Edinburgh volunteers are recreating traditional Iron Age log boats out of trees

Over lockdown, sales of surfboards and paddleboards have proliferated. But if you really want to impress fellow-beachgoers, why not try an Iron Age log boat? Built with traditional Iron Age tools, of course.

That’s what some volunteers at Granton Hub have been doing over the past few years, helping archeologist members of The School of Ancient Crafts, which sounds like somewhere you’d go to learn mystical dark arts, but actually teaches people the skills that our ancestors’ ancestors would have used in their daily lives in ‘Living History’ workshops.

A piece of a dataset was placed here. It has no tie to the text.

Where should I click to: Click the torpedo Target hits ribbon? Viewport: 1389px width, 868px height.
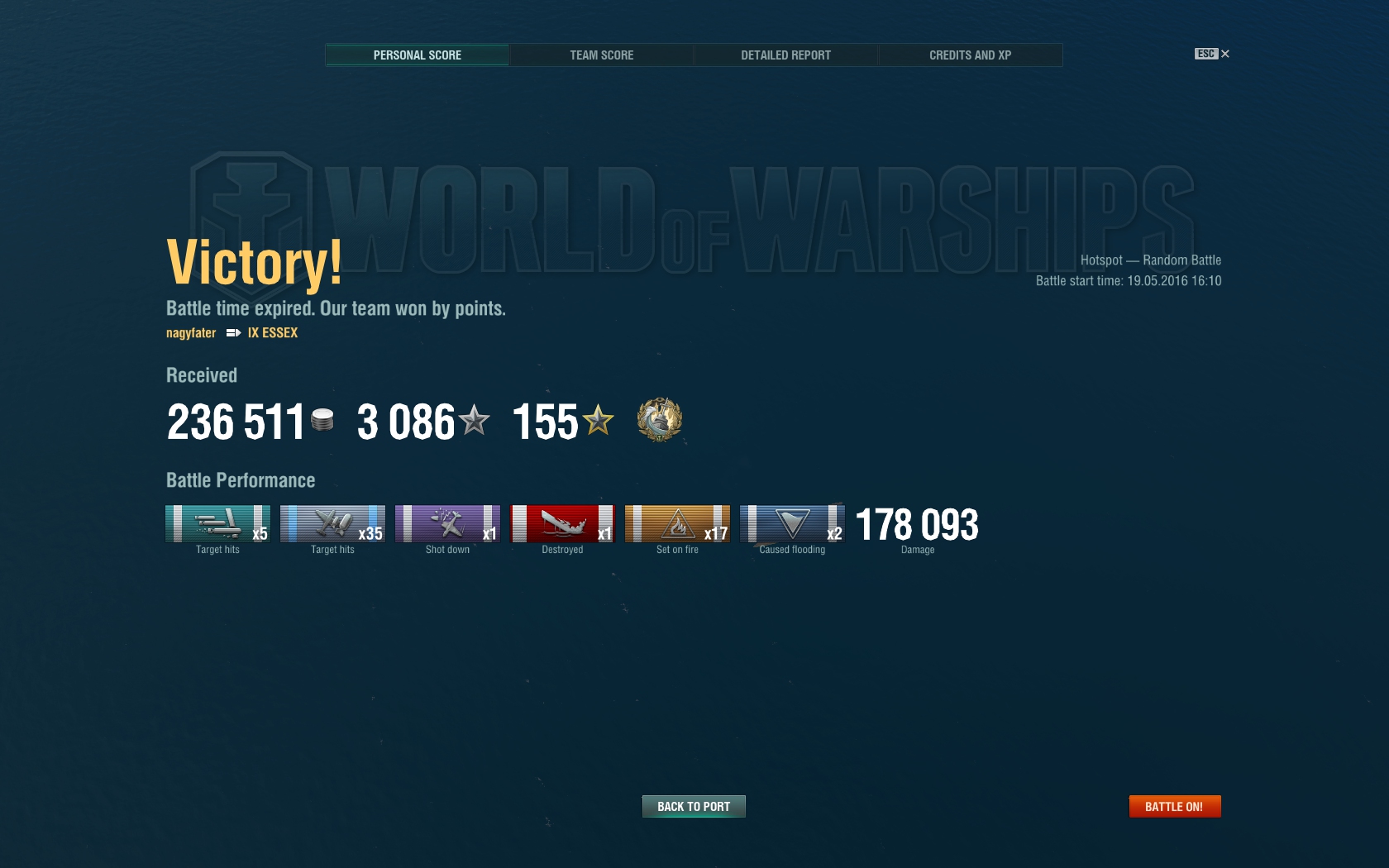tap(217, 523)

This boat in particular is made from a tree cut down on the shores of Loch Ness and is being built as close to traditional methods as possible, with volunteers swinging their axes to carve out a historical replica that will be sailed from Granton to Fife this summer. Log boats were traditionally not seaworthy and typically used on rivers and lakes.

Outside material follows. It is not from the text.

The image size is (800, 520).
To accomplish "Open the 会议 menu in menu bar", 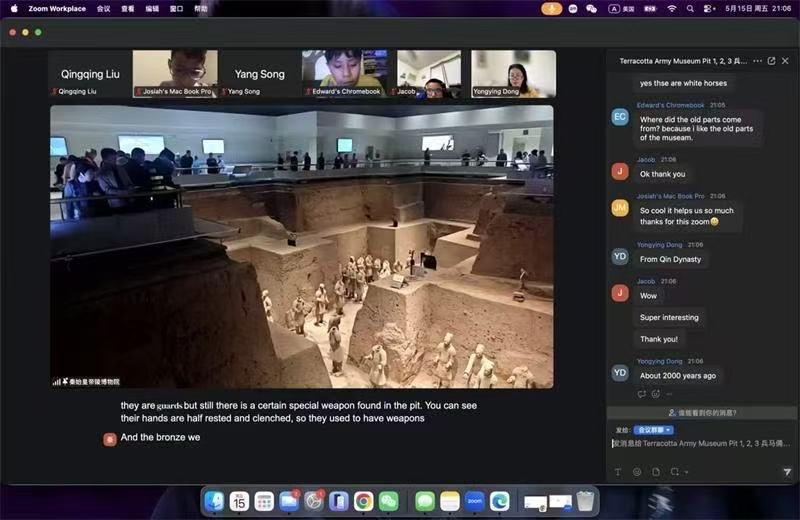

The boats would be made up of one hollowed-out trunk in a single piece, except for the oars - here, made by volunteer Judith Duncan with a drawblade after getting involved in summer 2020.

“I found my niche,” she says proudly. “It’s been absolutely amazing and I’ve met lovely people. I never thought I’d learn to be an Iron Age woman!”

The boat will be berthed in West Granton Harbour in the coming weeks, carried down on rollers ahead of a launch on 12th or 13th of June where it will travel to Wemyss Bay in Firth and back.